人生2回目のサンライズエクスプレスです。

 

瀬戸はノビノビ座席以外満席だったので、今回は出雲に乗車。まあ大阪からなのでどっちでも変わらないのですが…。

 

今回の部屋はシングルツイン。B寝台ガチャで回ってきたものだと思っていたんですが、どうやらe5489で部屋の種類を選択せずにチケットを取るとシングルツインが選ばれるみたいですね。1回泊まってみたかったので結果オーライですが。

 

さてこのシングルツイン、1人用なのか2人用なのかどっちだよって感じの名称ですが、「追加料金を払えば2人でも利用できる個室」であって、基本的には1人用の個室となっています。一応上段のベッドが補助ベッドということになっているようですが…、

 

下段のベッドを解体して椅子を生成して机を引っ張り出すと、座席の状態での移動を楽しむこともできます。荷物が多い時には荷物置き場にもなりますし、なかなか便利な部屋です。当然ソロ・シングルよりは割高ですが、それなりの価値はあると思います。

 

せっかく座席を生成したのでのんびり車窓を楽しみたいところでしたが、大阪発車が0時半過ぎだったので程ほどにして就寝。あっという間に東京に戻ってきてしまいました。

 

大阪発車が0時33分で、東京到着が7時8分。最終の東京行き「のぞみ」より3時間遅く出て、始発の東京行き「のぞみ」より1時間早く着くというわけです。これぞ寝台特急って感じのダイヤですね。大阪から乗車する人も結構いたので、東京~四国・山陰の移動のみならず、大阪→東京間の移動の手段としても依然として一定の需要があるようです。

---------------

■ 練習課題
(A) サンライズエクスプレスの乗車記によると、列車は大阪を何時何分に発車しましたか。
(B) サンライズエクスプレスの乗車記を、最後の文のあとから書き継いでください。
データ抜粋の行は、サンライズエクスプレスの乗車記とは関係がありません。

■ データ抜粋
---------------

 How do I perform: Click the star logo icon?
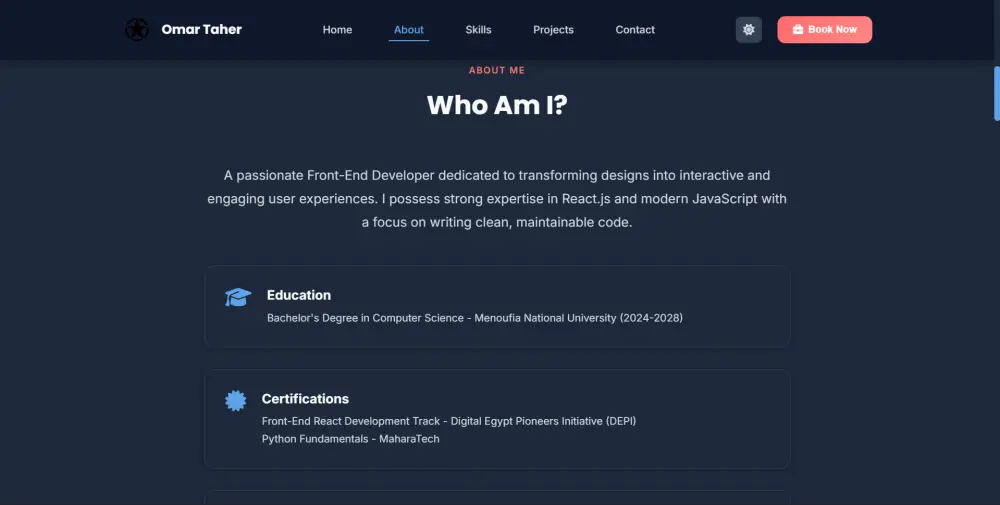pos(137,30)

---------------

■ 解答
(A) 0時33分です。

(B)
 

今度はどの部屋でどこに行こうかと考えつつ、帰路につくのでした。

 

 

以上です。

 

2022/5/24 京都鉄道博物館 Part3

Part2の続きです。

 

最後に京都鉄道博物館の展示車両以外のものについて書いていきます。京都鉄道博物館の展示クオリティの高さは車両だけに留まりません。

 

まずは本館入口左手にある【鉄道の施設】エリア。鉄道を構成する様々な設備についての展示ですが、中でも目を引く(?)のは「線路を構成する設備」の区画。

 

海外から輸入された古レールがずらりと並んでいます。今でこそ国内のレールは100%国産となっていますが、国内の製鉄所が本格的に稼働するまでは海外からの輸入がメインとなっていました。

 

刻印や断面も確認できるようになっています。

 

「線路を構成する設備」ですから、道床やまくら木についても触れられています。木まくら木とPCまくら木と合成まくら木、実際に触って違いを確かめられるところが実にいいですね。

 

こちらは「保線作業」の区画。保線作業に使用される道具や実際の作業の様子などが展示されています。普段あまり見かける機会のないものですが、日々保線作業をしてくださっている方々のおかげで今日も私たちは安全に鉄道を利用できているわけです。

 

 

続いて信号の区画。腕木式器信号機から三位式五現示色燈式信号機まで、多種多様な信号機が並んでいます。圧巻です。

 

こちらは実際に継電連動機を操作してポイントと信号を切り替えることができるコーナー。進路と連動して信号の現示も変わります。実物大の分岐器と信号機を使って体験できるってのがまたすごいところです。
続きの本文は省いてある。